FAQ: How the doubling of a student-loan rate will affect Minnesotans

Looks like we’ll pay for the political gridlock. (Images_of_Money via Flickr)

More than 200,000 Minnesotans take out a key low-interest federal student loan each year: the subsidized Stafford loan. With Congress still gridlocked on how to avoid its interest rate from doubling as scheduled July 1, that rate jump looks likely.

(You can read and hear more on the matter here on today’s Daily Circuit segment.)

I wanted to nail down just who’s affected — and how much more those loans are going to cost students and their families. For help, I turned to Tricia Grimes, policy analyst at the Minnesota Office of Higher Education.

Here’s a simple FAQ with what you need to know:

Exactly which loans will see rates double?

Only subsidized Stafford Loans taken out by undergraduates after July 1. It does not affect unsubsidized Stafford Loans. Nor does it affect loans for graduate students or any other federal, state or private loan programs.

Will it affect the loans students already have?

No. This is one of the most common misconceptions. It applies only to new loans — those taken out after July 1.

What exactly is the rate increase?

The rate will rise from 3.4 percent to 6.8 percent.

How much more money will that cost students?

How much more students pay depends on how much they borrow. Grimes used a loan calculator from FinAid.org for her figures.

Minnesotans: Grimes said Minnesotans tend to borrow about $3,900 per year — for an average total of $15,600. (That’s above that national average of $13,600.)  She estimated that incoming Minnesota freshmen who follow that borrowing pattern over the typical 10-year period would pay a total of $3,119 more over the life of the loans. That breaks down to about $26 more per month in payments.

Other Americans: Students across the nation would pay on average about $2,700 more on their loans of $13,600, or about $22.50 more per month.

Partial borrowers: Minnesotans already in college might want to borrow, for example, only one more year’s worth of loans. Under the same 10-year payment plan, they would pay about $750 more in total interest  — or about $6.25 more per month.

Maximum borrowers: Finally, those who borrow the maximum amount allowed in the subsidized Stafford loan plan — $23,000 — would pay $4,600 more in total interest. Monthly payments would be $38 higher.

How much of a burden will the increased interest be for students?
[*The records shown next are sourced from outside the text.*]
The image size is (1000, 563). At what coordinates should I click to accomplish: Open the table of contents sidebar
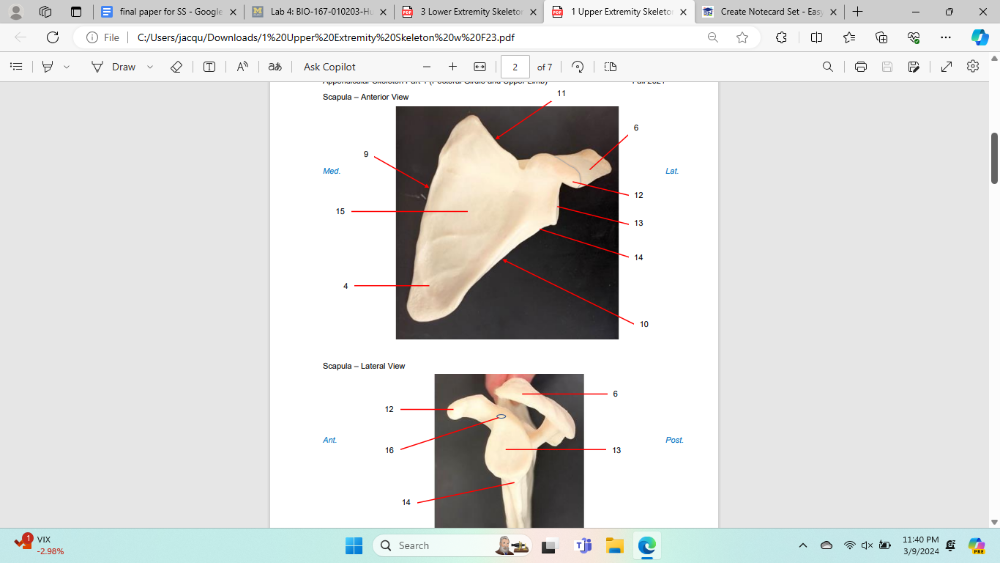16,67
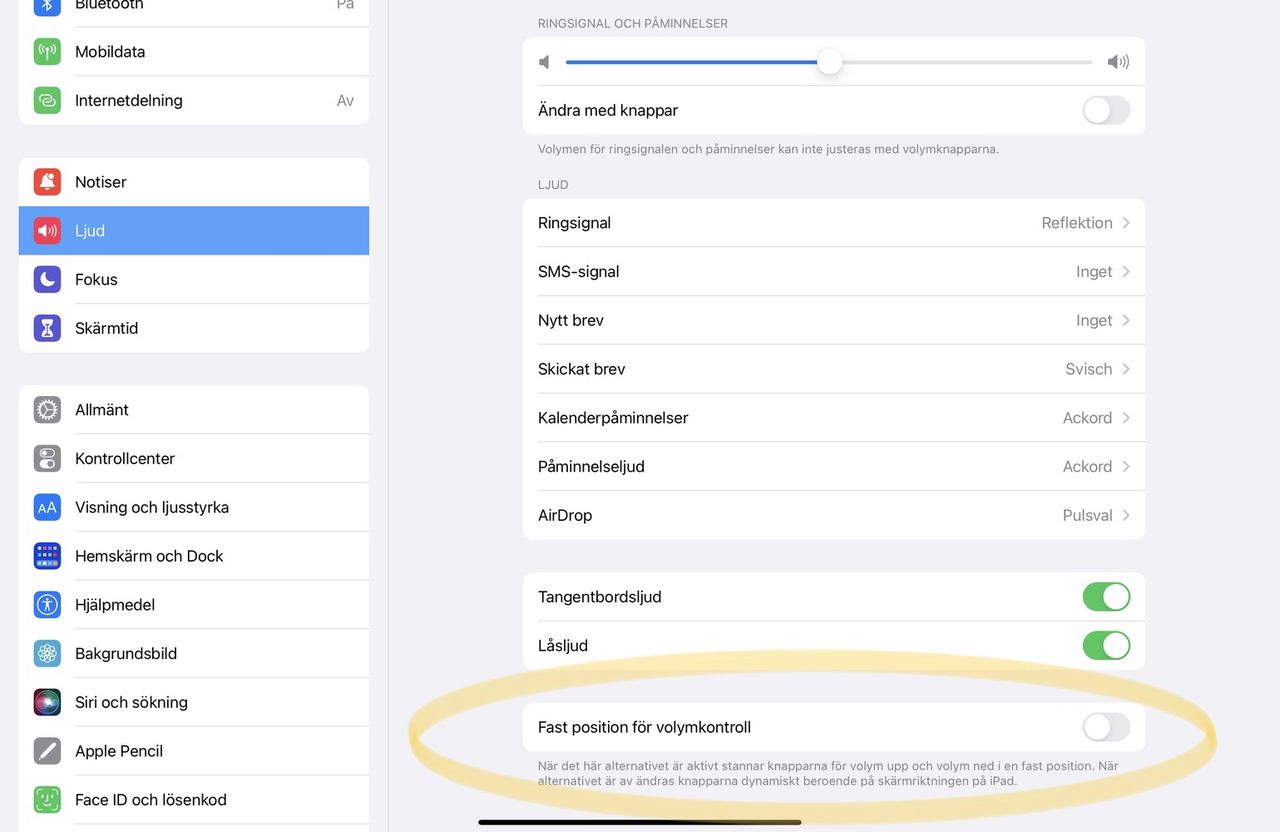Turn on Fast position för volymkontroll

coord(1105,727)
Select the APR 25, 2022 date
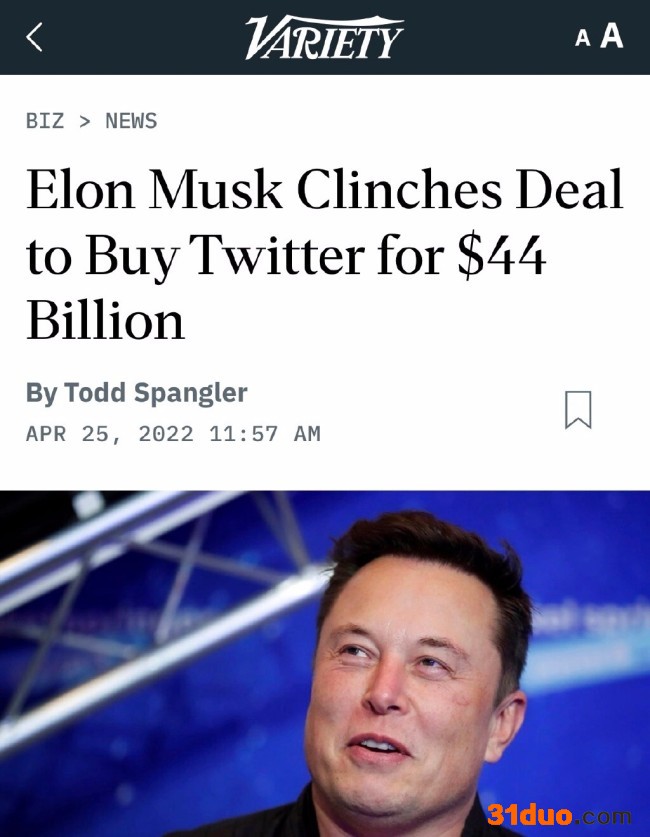650x837 pixels. point(109,434)
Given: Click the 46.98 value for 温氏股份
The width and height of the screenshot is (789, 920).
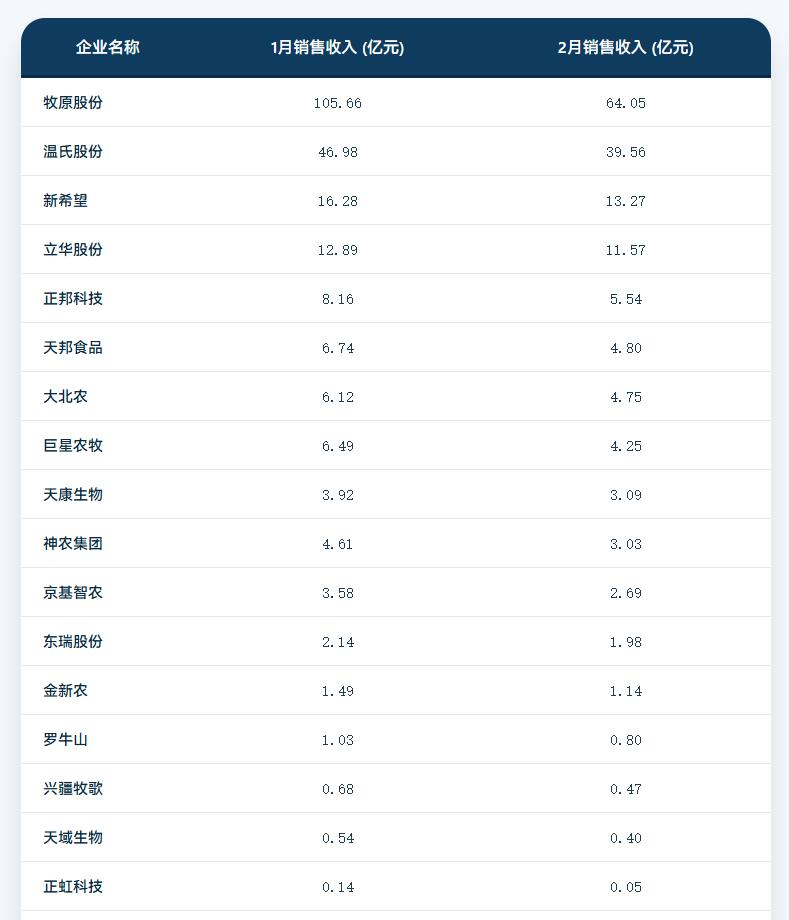Looking at the screenshot, I should (x=338, y=153).
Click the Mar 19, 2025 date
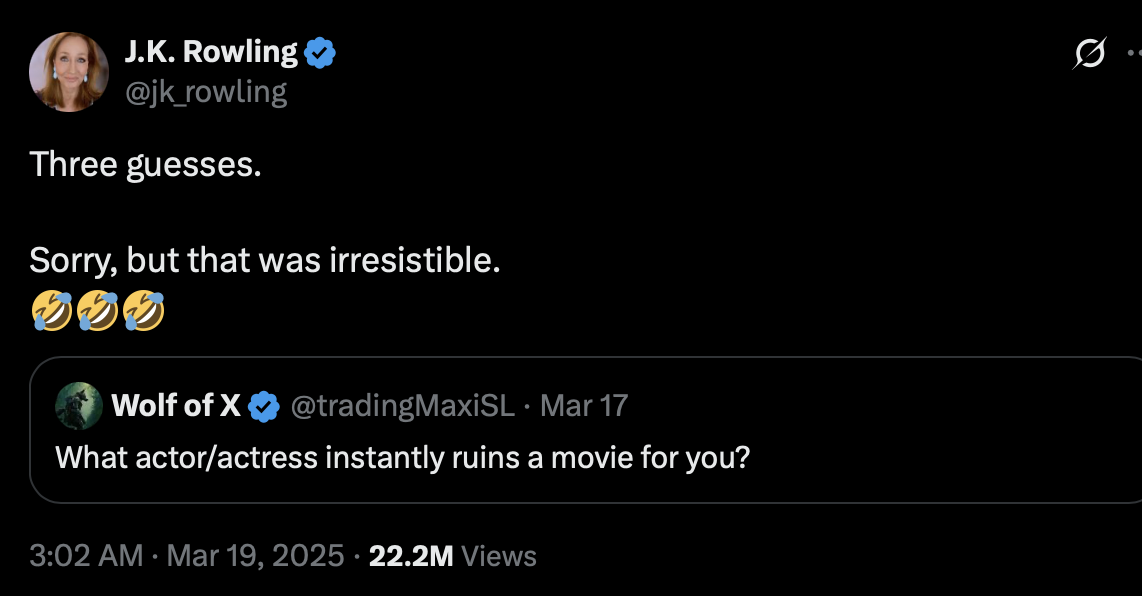The image size is (1142, 596). [x=255, y=556]
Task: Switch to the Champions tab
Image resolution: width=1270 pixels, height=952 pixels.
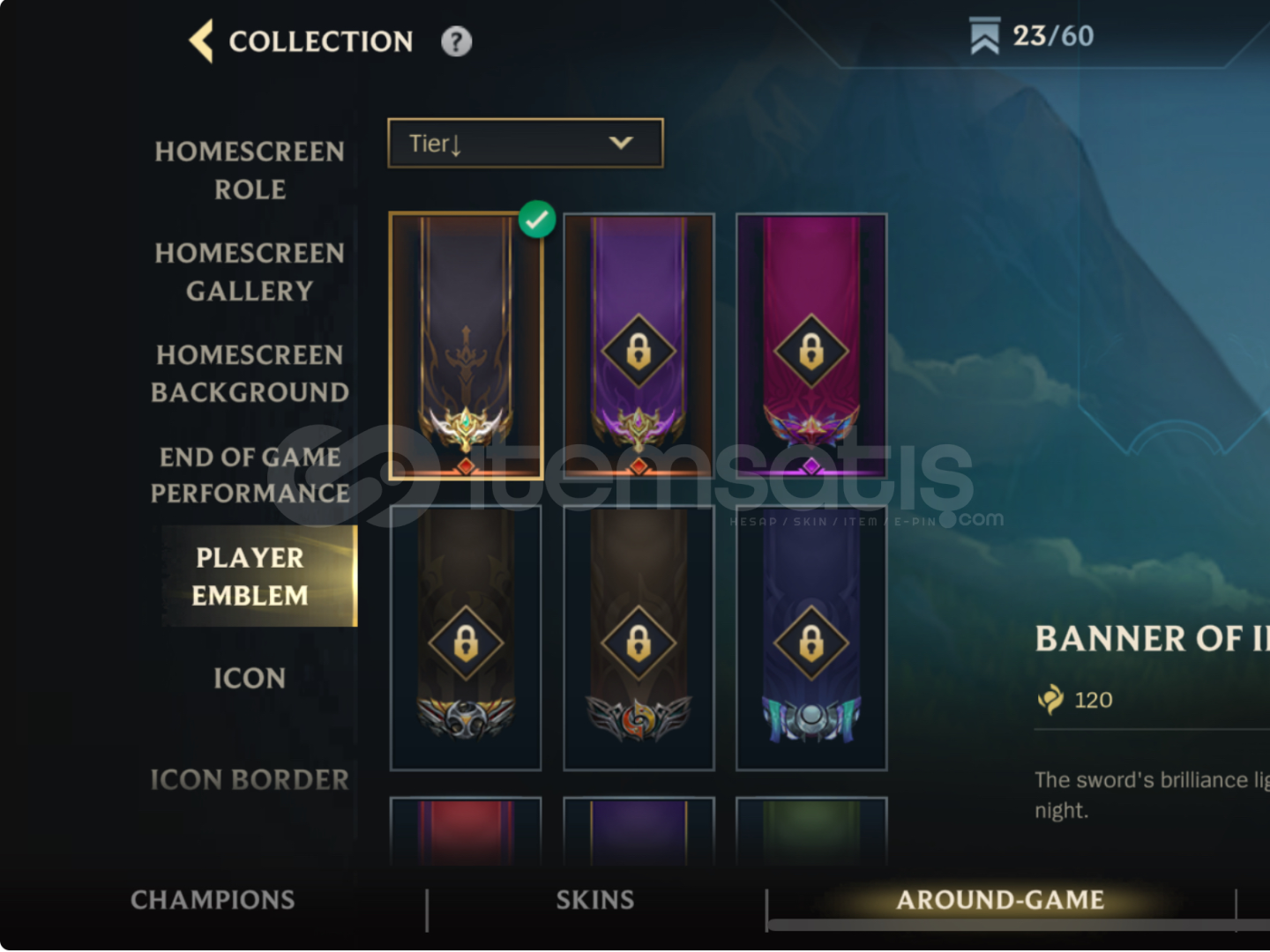Action: [x=213, y=900]
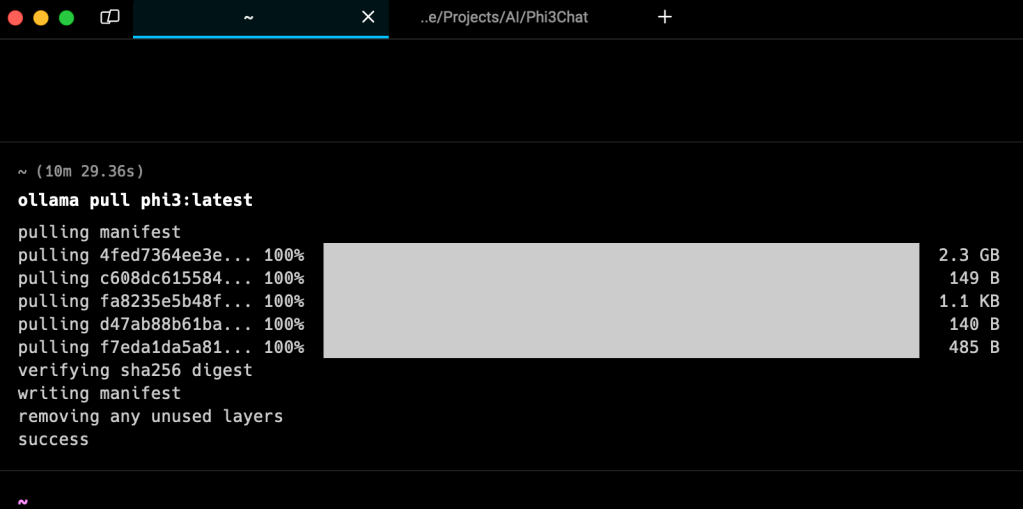This screenshot has height=509, width=1023.
Task: Minimize the window with the yellow button
Action: 41,17
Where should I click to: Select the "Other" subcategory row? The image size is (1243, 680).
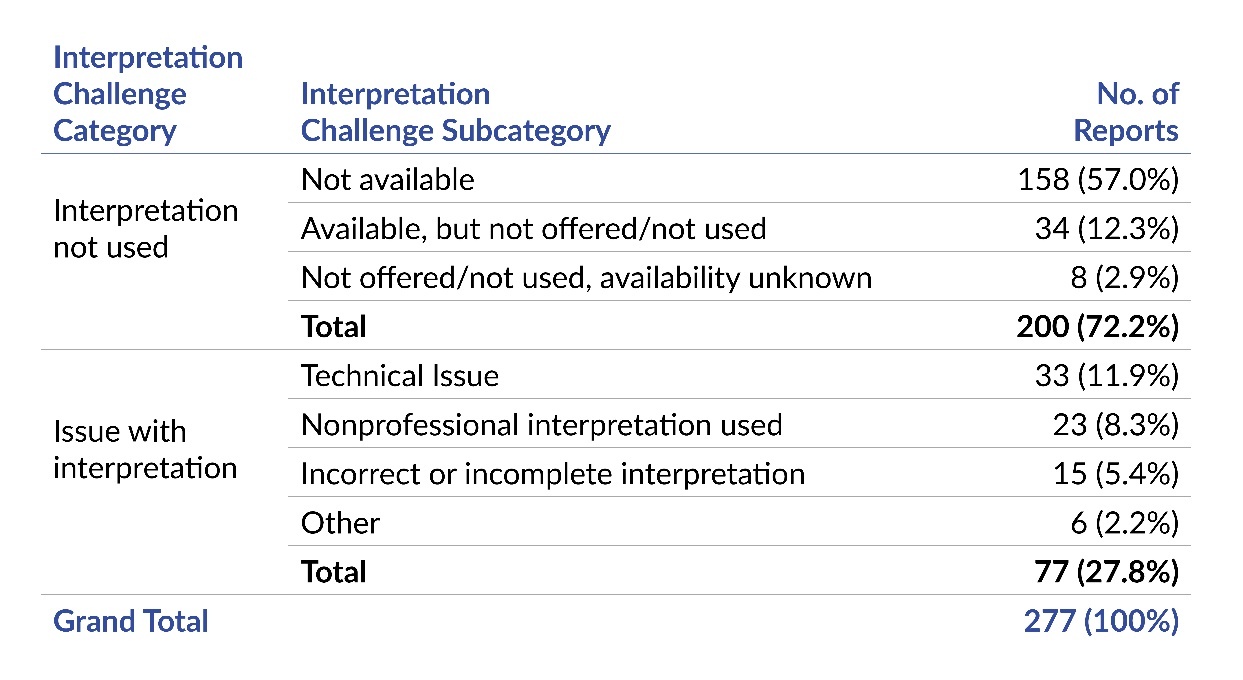[340, 522]
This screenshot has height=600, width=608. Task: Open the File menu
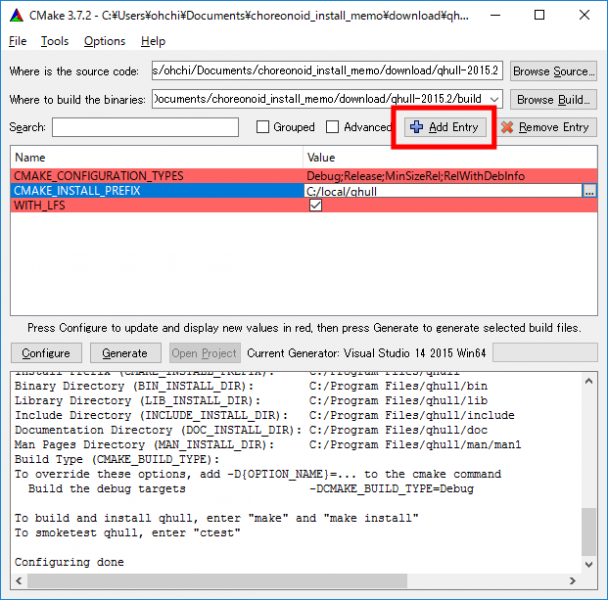pos(18,41)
Grimes said higher costs always make life tougher for students. But she, like other analysts, said an increase of a few thousand dollars seems unlikely to keep students from earning a degree.

Should students consider other loan options?

Grimes said the subsidized Stafford Loan is still the best bet in the student loan world. So students who feel they need to borrow money should try to get those first. Among its advantages: Unlike with other loans, interest on the subsidized Stafford doesn’t accrue while students are still in school. And it carries many attractive payment options — such as deferments — that state and private loans do not have.

Is there any chance things could change?

Despite the political gridlock, some lawmakers say they may be able to reverse the rate change through legislation next month. It’s unclear, though, how likely it is that will happen.